Houve também o capítulo Sergio Moro, juiz de primeira instância em indevida associação com vários promotores públicos, julgando, condenando e prendendo em 2017 – com sentença aprovada pelo TRF-4 da Região sul – um ex-presidente da República, caso de Lula, e com isso, sendo elevado a Ministro da Justiça de Bolsonaro. Mas agora, quatro anos depois, estou assistindo o STF anular esta sentença e todas as acusações (!) porque um juiz de primeira instância não poderia julgar um ex-presidente da República nos processos do triplex do Guarujá, do sítio de Atibaia e do Instituto Lula.

Finalmente, vivencio este período em que alguns médicos, um general ministro da saúde e “especialistas” defendem o uso de medicamentos – condenados por entidades mundiais de saúde – no combate a Covid-19 , com o total apoio do presidente Jair Bolsonaro que, além de não usar máscara em vários eventos públicos, inclusive na ONU, defende tais tratamentos, cujos resultados em muitos casos são as mortes dos pacientes. Sua estratégia colocada em prática foi a da morte por contágio, que pretendia atingir imunidade sem vacinas (“e daí? Todo mundo morre mesmo”…). Assim é a nossa democracia no capitalismo em fase neoliberal.

Essas são algumas lembranças minhas, o leitor (a) poderá acrescentar outras. Pergunto então: com meus 85 anos o que devo pensar e fazer como cidadão? E eu respondo: Cansei e decididamente quero uma mudança radical. Não me venham, pois, com esquemas tradicionais ou assemelhados para 2022. Tô fora. É isso.

Em Tempo. Tenho, salvo esquecimento, apenas uma boa lembrança de atitude diferente dessa farsa interminável. Quando do citado golpe contra a posse de Jango Goulart, o então governador do Rio Grande do Sul, Leonel Brizola convenceu o então comandante do III Exército, lá sediado, a não concordar com o golpe.
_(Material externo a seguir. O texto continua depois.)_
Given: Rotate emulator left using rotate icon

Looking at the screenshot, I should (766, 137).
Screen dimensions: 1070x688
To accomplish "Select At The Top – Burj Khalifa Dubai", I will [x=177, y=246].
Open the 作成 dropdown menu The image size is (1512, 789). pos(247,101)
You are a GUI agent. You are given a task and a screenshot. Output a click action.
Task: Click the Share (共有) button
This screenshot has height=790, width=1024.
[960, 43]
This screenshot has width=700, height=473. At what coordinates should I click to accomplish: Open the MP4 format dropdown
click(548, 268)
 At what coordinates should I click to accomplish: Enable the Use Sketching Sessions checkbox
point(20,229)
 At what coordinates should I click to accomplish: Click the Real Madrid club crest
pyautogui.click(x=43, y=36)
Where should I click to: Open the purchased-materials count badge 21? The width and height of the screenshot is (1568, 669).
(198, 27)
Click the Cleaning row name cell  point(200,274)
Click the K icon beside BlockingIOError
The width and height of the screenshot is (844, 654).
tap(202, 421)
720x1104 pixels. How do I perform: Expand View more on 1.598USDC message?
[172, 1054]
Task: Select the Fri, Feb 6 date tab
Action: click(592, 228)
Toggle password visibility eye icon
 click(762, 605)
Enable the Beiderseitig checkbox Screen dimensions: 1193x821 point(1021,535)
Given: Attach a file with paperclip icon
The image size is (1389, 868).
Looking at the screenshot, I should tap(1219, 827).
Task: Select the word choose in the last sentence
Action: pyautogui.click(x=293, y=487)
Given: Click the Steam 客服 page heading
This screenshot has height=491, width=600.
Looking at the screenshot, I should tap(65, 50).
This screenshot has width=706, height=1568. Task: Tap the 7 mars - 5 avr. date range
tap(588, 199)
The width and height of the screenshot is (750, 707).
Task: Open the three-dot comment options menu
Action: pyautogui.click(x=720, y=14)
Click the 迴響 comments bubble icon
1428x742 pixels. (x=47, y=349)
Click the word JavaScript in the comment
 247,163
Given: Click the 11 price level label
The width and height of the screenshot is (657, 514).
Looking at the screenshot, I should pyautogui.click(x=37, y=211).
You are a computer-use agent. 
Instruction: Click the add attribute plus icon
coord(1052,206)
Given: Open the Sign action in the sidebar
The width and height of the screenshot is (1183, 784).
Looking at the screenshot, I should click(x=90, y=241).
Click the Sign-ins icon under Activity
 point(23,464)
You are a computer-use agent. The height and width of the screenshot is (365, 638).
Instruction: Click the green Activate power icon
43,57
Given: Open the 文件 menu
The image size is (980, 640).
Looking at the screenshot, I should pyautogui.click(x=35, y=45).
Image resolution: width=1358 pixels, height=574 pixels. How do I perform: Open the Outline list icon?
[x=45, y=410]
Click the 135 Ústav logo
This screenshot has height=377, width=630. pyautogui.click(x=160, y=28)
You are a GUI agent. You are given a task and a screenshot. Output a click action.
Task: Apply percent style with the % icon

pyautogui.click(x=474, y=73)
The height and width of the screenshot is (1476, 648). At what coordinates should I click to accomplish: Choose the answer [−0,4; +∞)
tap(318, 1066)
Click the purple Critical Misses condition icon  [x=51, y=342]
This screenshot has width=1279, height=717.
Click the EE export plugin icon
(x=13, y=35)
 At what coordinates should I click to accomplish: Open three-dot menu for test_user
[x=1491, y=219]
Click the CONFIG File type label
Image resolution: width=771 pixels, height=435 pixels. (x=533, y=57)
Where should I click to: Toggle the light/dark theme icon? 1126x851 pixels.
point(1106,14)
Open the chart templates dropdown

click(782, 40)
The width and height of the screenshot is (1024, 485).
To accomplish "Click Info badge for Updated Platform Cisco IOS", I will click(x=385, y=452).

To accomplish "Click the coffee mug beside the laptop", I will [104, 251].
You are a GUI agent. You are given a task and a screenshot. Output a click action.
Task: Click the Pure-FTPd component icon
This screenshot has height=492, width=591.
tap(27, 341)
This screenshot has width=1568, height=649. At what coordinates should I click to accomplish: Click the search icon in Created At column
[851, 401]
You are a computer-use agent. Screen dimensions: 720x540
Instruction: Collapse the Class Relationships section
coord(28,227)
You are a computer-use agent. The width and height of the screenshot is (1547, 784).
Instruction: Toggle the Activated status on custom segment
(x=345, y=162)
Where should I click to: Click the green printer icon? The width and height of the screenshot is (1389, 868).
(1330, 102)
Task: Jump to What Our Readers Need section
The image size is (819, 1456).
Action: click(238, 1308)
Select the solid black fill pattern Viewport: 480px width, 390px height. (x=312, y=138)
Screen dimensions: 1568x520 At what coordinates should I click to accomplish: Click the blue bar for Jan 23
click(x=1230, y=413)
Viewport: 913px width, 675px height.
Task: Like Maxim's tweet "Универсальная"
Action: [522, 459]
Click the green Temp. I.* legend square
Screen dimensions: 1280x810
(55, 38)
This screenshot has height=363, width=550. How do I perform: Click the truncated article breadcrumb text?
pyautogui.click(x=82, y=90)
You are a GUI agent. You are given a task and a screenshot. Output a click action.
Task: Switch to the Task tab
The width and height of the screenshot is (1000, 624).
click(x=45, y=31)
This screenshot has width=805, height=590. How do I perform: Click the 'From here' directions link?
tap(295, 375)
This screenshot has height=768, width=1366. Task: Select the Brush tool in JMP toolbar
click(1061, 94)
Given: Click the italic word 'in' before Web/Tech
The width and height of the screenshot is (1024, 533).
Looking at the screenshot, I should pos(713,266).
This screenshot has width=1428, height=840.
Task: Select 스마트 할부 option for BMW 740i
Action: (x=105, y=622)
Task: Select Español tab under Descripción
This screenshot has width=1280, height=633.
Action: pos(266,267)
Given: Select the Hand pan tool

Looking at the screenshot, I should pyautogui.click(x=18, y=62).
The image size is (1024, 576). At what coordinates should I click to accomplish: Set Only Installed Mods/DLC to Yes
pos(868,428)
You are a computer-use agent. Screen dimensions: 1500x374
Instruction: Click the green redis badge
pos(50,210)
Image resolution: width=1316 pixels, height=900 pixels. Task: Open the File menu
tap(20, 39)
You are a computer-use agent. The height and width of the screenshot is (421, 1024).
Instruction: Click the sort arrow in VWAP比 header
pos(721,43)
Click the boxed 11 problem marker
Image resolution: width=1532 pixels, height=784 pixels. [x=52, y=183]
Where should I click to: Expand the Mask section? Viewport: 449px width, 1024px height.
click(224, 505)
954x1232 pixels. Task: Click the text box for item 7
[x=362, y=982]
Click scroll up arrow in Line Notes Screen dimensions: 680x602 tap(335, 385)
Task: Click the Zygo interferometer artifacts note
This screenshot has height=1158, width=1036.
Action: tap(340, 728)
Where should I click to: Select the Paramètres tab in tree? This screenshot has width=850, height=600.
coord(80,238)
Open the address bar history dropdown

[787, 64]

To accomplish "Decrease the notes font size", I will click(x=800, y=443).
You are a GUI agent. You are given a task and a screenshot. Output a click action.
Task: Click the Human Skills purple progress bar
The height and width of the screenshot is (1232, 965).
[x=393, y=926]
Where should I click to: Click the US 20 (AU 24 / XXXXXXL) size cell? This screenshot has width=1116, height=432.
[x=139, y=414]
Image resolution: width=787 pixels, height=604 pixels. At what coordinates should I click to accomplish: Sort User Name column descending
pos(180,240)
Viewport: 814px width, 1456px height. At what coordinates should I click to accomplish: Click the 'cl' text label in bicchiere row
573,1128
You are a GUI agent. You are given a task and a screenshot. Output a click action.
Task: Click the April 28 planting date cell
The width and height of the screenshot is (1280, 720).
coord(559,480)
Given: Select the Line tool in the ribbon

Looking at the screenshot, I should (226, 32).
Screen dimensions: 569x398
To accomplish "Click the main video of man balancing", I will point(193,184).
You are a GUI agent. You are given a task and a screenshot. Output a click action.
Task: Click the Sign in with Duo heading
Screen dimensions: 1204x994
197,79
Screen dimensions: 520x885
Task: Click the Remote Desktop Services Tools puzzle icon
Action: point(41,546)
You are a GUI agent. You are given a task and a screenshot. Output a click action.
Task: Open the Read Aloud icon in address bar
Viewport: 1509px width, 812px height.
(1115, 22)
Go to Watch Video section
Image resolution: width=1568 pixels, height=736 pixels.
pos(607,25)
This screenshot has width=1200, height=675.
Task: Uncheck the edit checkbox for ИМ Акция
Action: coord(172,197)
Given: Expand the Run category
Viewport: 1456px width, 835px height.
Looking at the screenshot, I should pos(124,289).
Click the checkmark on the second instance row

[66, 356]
E apareceu armado com uma metralhadora junto ao general em uma foto nos jornais. Foi por conta disso que houve o acordo para a posse de Jango.[1]

Assim é…

*Lucio Gregori, engenheiro pela USP, foi secretário municipal de transportes no governo de Luiza Erundina.

 

Nota


[1] Agradeço a Rosimar Gonçalves, José Jairo Varoli e Mauro Zilbovicius pelos comentários e sugestões.